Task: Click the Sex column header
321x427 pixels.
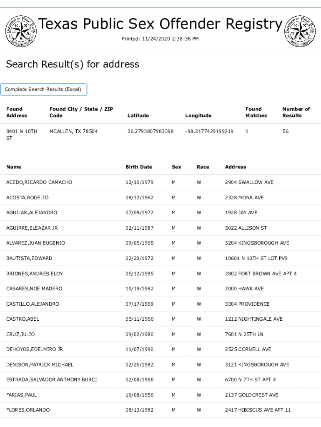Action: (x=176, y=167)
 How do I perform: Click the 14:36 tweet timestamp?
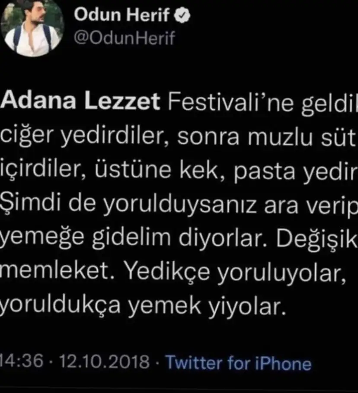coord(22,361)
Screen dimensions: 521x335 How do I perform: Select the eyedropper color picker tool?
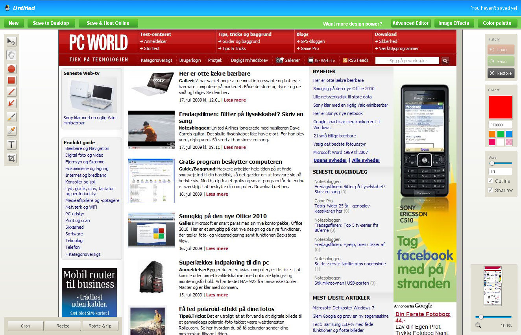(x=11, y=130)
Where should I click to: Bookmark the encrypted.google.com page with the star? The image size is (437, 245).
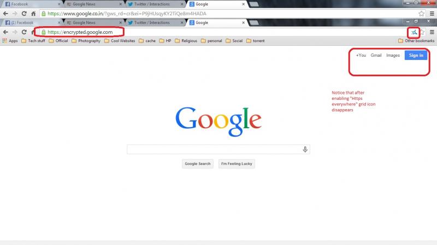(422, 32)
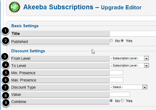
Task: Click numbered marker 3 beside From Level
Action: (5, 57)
──────────────────────────────
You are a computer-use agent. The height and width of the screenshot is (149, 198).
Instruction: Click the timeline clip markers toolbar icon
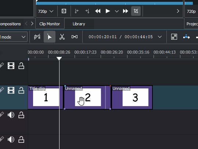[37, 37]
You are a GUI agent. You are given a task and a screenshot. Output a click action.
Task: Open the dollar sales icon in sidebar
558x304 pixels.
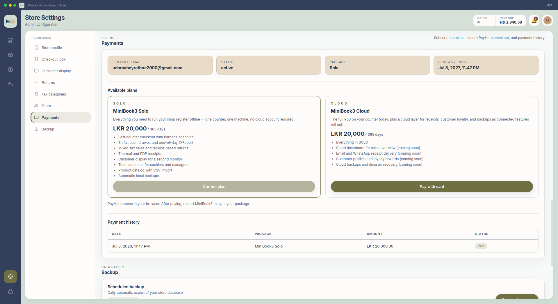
──────────────────────────────
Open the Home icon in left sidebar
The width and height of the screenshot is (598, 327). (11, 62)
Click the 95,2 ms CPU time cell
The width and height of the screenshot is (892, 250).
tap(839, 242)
──────────────────────────────
● Problem to solve: Among the entries above, find the line with "You are a computer-use" and repeat exactly from there through the line with "558x304 pixels.", leaving out the pictures.

● Answer to this task:
You are a computer-use agent. The height and width of the screenshot is (149, 198).
Instruction: Click the timeline clip markers toolbar icon
[37, 37]
You are a GUI agent. You are given a task and a screenshot. Output a click action.
Task: Open the dollar sales icon in sidebar
558x304 pixels.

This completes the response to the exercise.